Staggered Start, Staggered Finish: The simplest case is to produce families of functions defined by a single parameter, such as the "b" in Y=2X+b, where b varies according to, say, group number. Then each student in a group produces the same function, a group's linear graphs all overlap (same Y-intercept), and the different groups' graphs are parallel. When animated, the screen objects "representing" the members of a given group move alongside each other "as a group," and the different groups move at the same velocity but are offset by their initial positions .

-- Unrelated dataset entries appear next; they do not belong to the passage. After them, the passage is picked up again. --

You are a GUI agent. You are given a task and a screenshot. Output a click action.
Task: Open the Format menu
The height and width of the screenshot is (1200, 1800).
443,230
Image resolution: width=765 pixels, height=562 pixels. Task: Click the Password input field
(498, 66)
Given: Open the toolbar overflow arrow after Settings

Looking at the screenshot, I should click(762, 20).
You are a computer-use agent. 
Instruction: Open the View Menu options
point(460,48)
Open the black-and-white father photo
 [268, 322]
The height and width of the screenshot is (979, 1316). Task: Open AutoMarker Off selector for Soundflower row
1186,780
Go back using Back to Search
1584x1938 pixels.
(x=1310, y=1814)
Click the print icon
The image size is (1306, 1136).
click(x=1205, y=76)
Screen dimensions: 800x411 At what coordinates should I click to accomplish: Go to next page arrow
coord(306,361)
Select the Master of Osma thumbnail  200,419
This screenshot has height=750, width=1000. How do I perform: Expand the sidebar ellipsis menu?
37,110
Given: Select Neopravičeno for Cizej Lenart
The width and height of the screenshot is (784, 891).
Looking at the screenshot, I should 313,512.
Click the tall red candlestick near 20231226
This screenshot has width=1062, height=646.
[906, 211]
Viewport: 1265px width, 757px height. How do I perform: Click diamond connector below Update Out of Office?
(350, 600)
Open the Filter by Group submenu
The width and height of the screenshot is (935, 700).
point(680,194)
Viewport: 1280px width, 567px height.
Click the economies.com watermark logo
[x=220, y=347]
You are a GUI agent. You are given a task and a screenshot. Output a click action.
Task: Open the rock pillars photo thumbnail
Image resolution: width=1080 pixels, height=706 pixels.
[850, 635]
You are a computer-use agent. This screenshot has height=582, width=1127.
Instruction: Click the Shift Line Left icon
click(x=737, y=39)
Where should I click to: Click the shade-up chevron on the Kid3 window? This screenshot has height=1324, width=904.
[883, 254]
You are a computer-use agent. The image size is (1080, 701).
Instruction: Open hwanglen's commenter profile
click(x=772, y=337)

Staggered Start, Simultaneous Finish: A third basic example of student-indexed parametric variation points to other affordances. Here we ask students to "start at 3 times your count-off number and finish in a tie with Y=2X after 6 seconds" [Link 9]. The aggregated result is a family of linear functions whose slope depends on starting point, and by deliberately including a group whose size exceeds 4, any student with count-off number larger than 4 starts on the opposite side of the finish line (at 12) and moves "backwards." We have a family of lines converging on (6, 12) whose slopes and formulas vary systematically, and where a dramatic set of motions converges to the finish line, with some objects moving "backwards," and one (representing the student with Count-off number 4) that does not move at all since it starts at 3*4=12. Importantly, the family of formulas, lines and motions contextualizes each student's case across representations, particularly the special cases. This is but an introductory example of a highly generative parametrically structured activity where (a) the given conditions of a problem situation vary parametrically, (b) the parameters are indexed by the students themselves, (c) individual attention can be sharply focused on a particular solution ("Where are you?" or "Who's that?"), (d) the set of solutions contextualizes each in ways that preserve the identity of the individuals, (e) attention is systematically elevated to the family of solutions to reveal patterns, structures and higher-order objects not apparent at the individual level and (f) generalization is built as a habit of mind from daily embedded experience of such.